(Tarefa do exercício) Selecione e copie cada linha das entradas em que aparece a palavra "order".

(Entradas fornecidas)
▬▬▬▬▬▬▬▬▬▬

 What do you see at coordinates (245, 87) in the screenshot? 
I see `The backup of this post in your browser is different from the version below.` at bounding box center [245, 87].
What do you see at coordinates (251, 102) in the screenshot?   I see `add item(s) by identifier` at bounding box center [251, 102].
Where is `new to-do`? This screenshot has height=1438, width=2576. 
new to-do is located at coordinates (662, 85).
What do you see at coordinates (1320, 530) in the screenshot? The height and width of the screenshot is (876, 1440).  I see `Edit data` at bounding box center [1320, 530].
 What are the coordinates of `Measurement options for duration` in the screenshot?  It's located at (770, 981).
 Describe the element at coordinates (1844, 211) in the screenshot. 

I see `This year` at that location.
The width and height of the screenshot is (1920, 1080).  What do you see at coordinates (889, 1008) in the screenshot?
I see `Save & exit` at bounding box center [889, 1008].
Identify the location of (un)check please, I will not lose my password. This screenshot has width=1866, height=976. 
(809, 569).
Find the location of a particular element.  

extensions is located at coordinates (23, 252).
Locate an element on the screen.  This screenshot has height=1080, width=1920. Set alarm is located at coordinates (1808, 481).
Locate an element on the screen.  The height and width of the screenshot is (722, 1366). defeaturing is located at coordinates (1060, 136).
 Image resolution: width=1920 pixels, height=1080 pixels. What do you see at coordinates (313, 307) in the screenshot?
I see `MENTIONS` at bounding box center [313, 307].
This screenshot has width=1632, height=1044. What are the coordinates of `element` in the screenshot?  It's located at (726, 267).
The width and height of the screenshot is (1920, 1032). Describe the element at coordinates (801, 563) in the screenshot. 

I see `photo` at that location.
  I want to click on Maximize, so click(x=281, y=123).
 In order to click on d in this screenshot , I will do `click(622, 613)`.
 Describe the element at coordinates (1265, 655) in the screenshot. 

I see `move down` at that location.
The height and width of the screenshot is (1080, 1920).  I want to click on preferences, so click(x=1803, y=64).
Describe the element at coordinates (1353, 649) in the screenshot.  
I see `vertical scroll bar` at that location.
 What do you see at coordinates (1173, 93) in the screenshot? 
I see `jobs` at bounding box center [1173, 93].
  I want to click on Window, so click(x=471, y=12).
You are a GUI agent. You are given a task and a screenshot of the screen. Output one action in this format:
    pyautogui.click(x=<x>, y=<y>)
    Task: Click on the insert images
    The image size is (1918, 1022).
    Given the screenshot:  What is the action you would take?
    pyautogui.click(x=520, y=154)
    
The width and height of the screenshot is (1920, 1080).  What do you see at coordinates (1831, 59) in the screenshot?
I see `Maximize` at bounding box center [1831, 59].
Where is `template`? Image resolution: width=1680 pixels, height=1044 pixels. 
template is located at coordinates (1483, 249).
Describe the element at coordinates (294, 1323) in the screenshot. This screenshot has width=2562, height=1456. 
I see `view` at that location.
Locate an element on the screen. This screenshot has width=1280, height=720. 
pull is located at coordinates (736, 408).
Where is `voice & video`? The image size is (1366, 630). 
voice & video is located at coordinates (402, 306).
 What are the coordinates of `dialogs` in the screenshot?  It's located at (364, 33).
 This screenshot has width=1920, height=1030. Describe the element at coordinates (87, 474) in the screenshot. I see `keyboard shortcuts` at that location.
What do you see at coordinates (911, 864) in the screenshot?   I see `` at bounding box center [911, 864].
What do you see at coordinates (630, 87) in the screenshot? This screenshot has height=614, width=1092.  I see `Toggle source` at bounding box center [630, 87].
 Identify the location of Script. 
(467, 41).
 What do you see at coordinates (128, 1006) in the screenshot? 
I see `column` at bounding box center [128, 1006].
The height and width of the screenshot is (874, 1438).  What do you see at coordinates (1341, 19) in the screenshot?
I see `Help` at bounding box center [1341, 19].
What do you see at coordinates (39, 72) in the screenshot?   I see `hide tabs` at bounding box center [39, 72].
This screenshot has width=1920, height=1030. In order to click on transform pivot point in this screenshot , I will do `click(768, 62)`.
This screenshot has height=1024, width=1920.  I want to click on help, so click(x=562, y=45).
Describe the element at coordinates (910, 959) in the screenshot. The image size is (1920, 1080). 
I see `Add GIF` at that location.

▬▬▬▬▬▬▬▬▬▬

(Resolução do problema)
 In order to click on d in this screenshot , I will do `click(622, 613)`.
This screenshot has width=1920, height=1030. In order to click on transform pivot point in this screenshot , I will do `click(768, 62)`.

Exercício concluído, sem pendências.